((

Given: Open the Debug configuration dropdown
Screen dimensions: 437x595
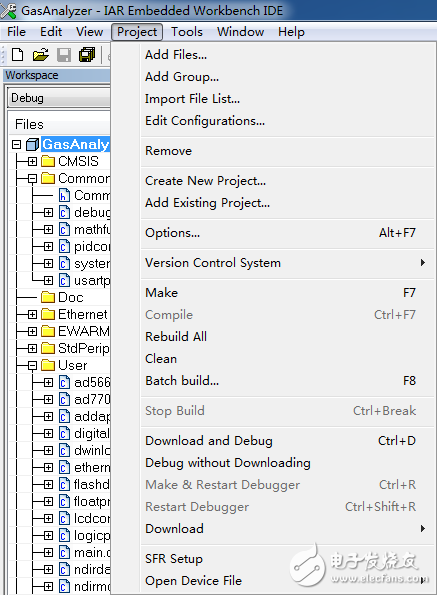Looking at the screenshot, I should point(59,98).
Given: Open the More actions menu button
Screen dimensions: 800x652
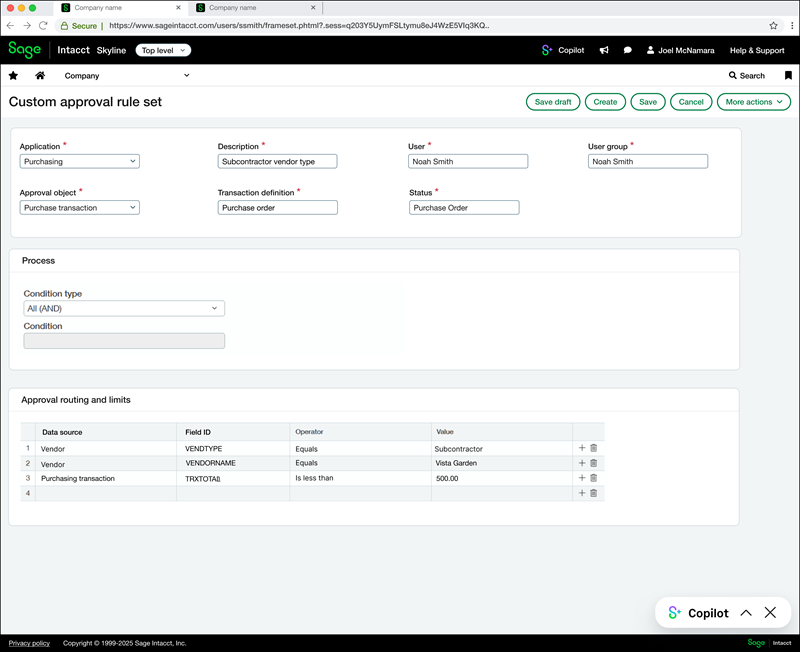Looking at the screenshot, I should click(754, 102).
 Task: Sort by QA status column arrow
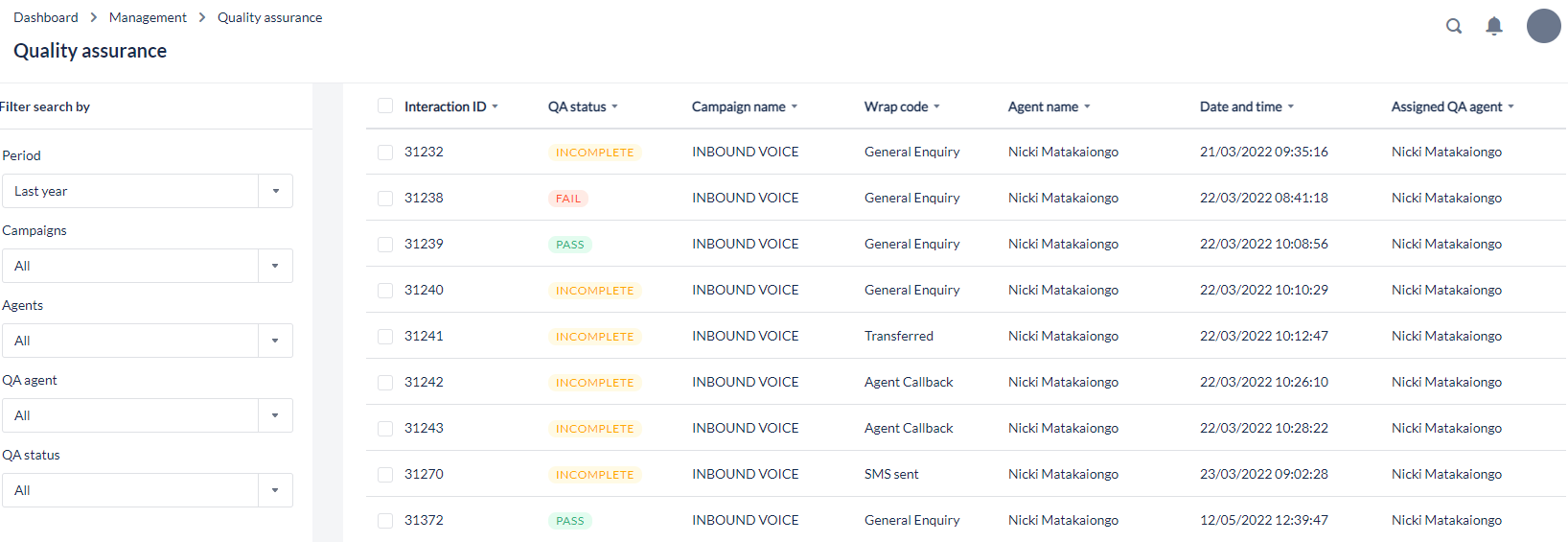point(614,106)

))
((

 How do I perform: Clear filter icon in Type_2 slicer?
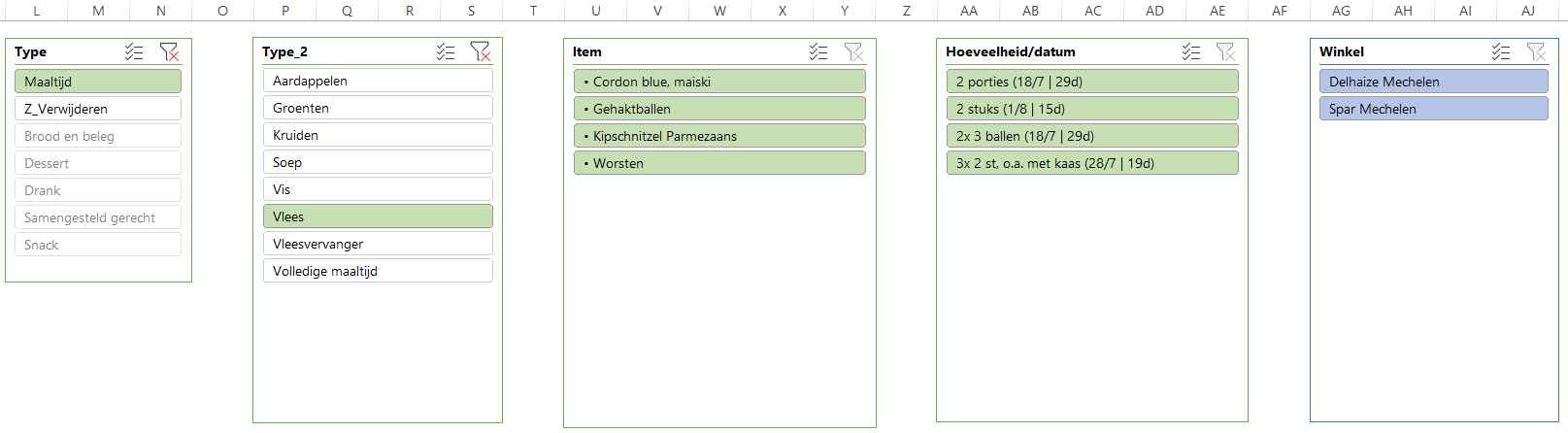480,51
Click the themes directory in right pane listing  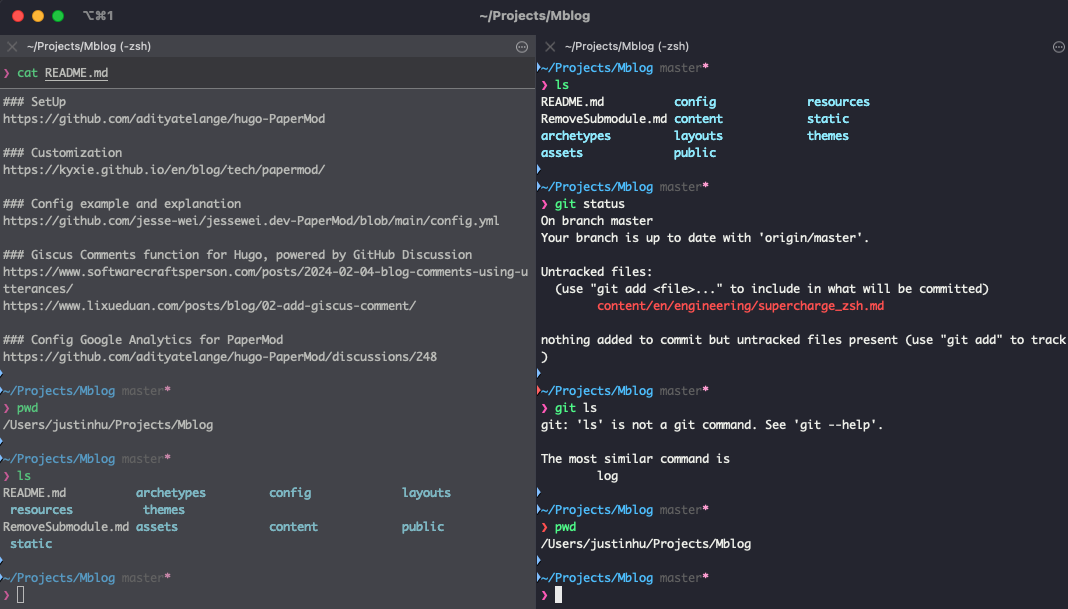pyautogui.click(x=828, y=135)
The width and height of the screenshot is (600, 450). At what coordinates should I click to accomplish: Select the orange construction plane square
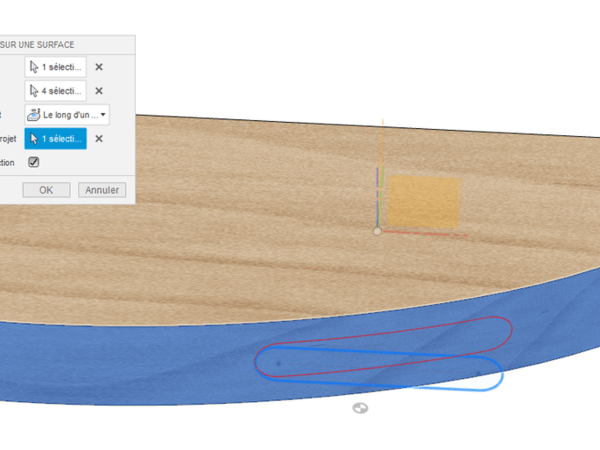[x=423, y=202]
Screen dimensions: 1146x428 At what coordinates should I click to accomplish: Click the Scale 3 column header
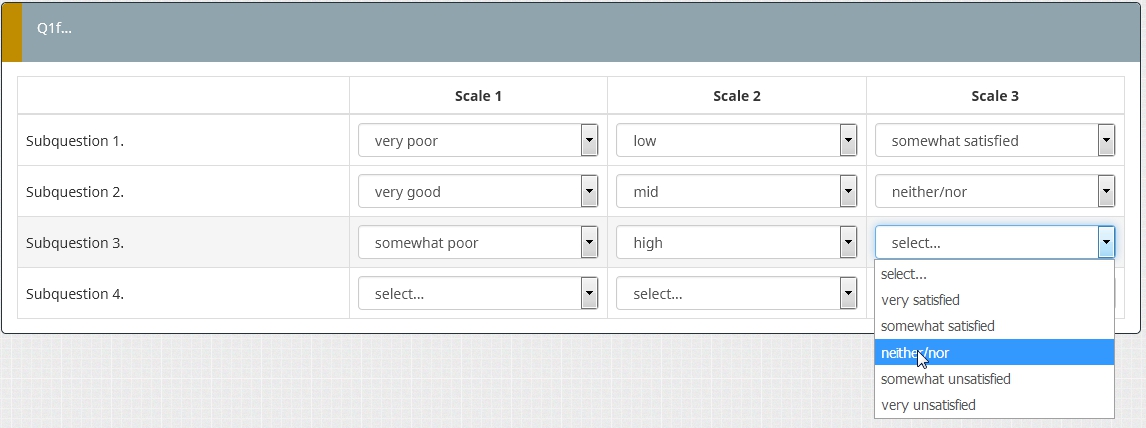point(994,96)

))
((

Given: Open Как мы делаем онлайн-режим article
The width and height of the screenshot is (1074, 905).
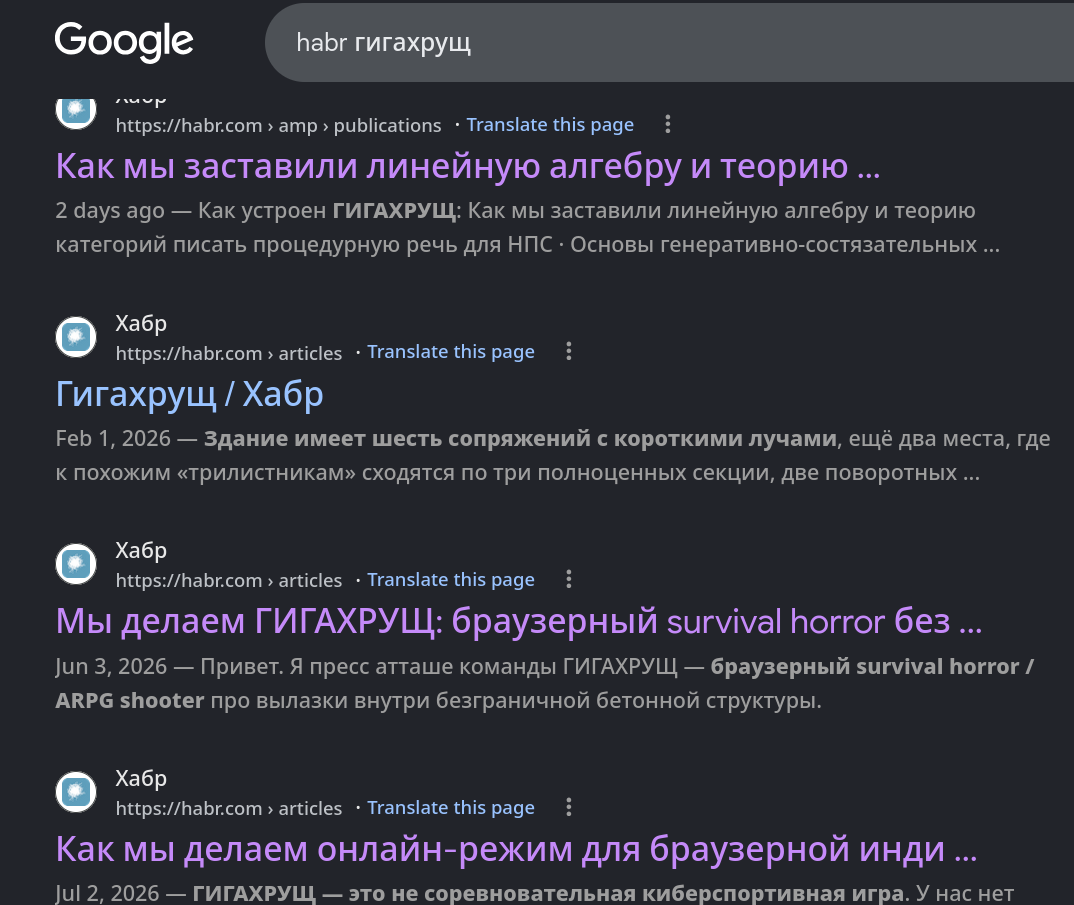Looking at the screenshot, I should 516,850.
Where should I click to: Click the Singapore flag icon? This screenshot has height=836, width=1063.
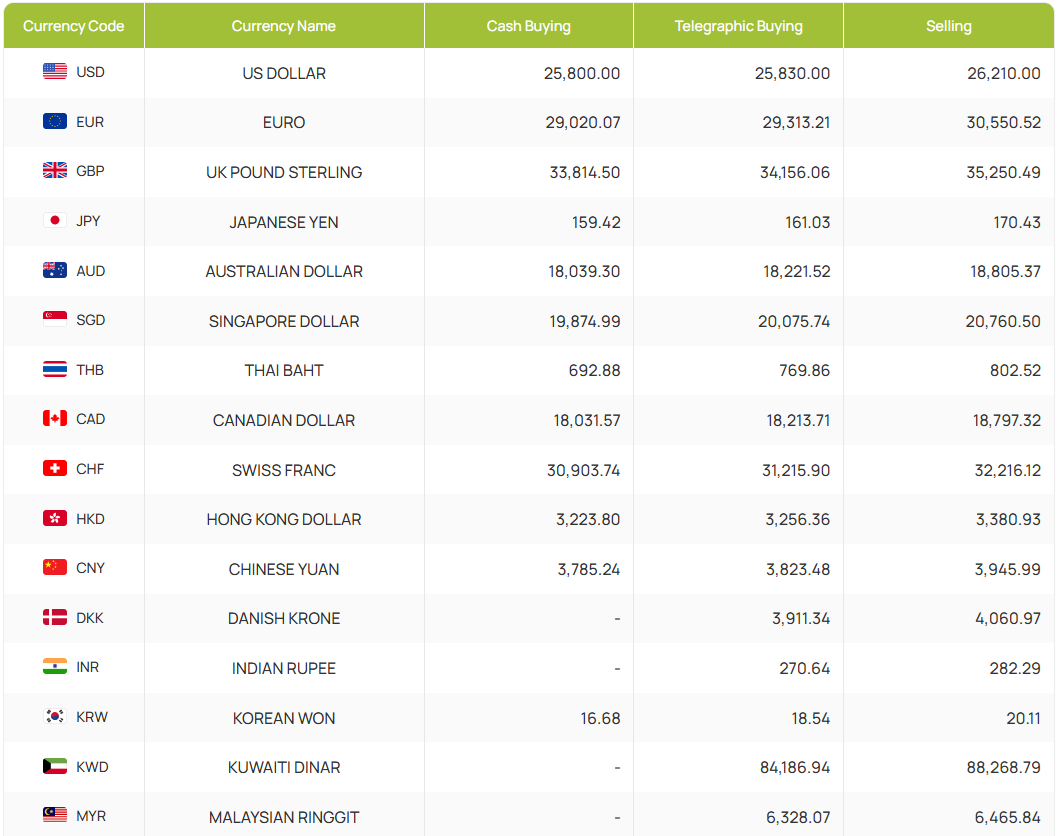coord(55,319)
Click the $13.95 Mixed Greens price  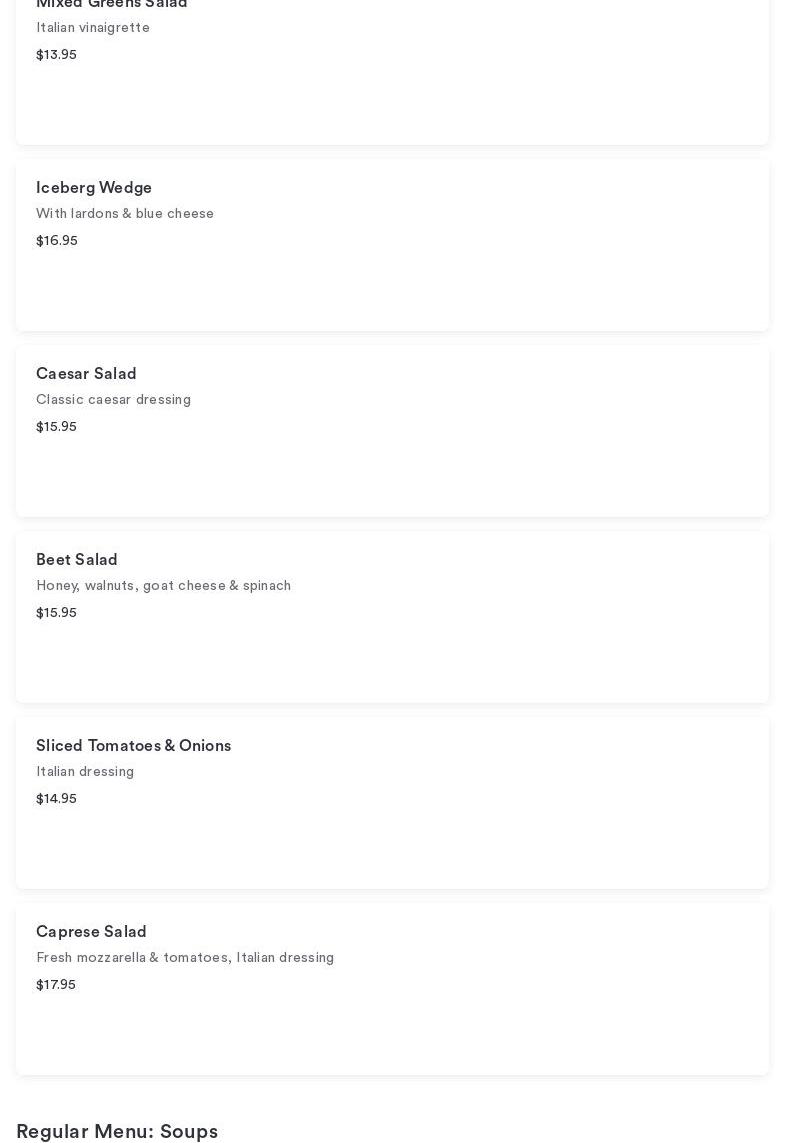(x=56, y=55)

))

Looking at the records above, state the number of lines where the word "Open" occurs, and write nothing beyond it.

#### [Response for this exercise]
3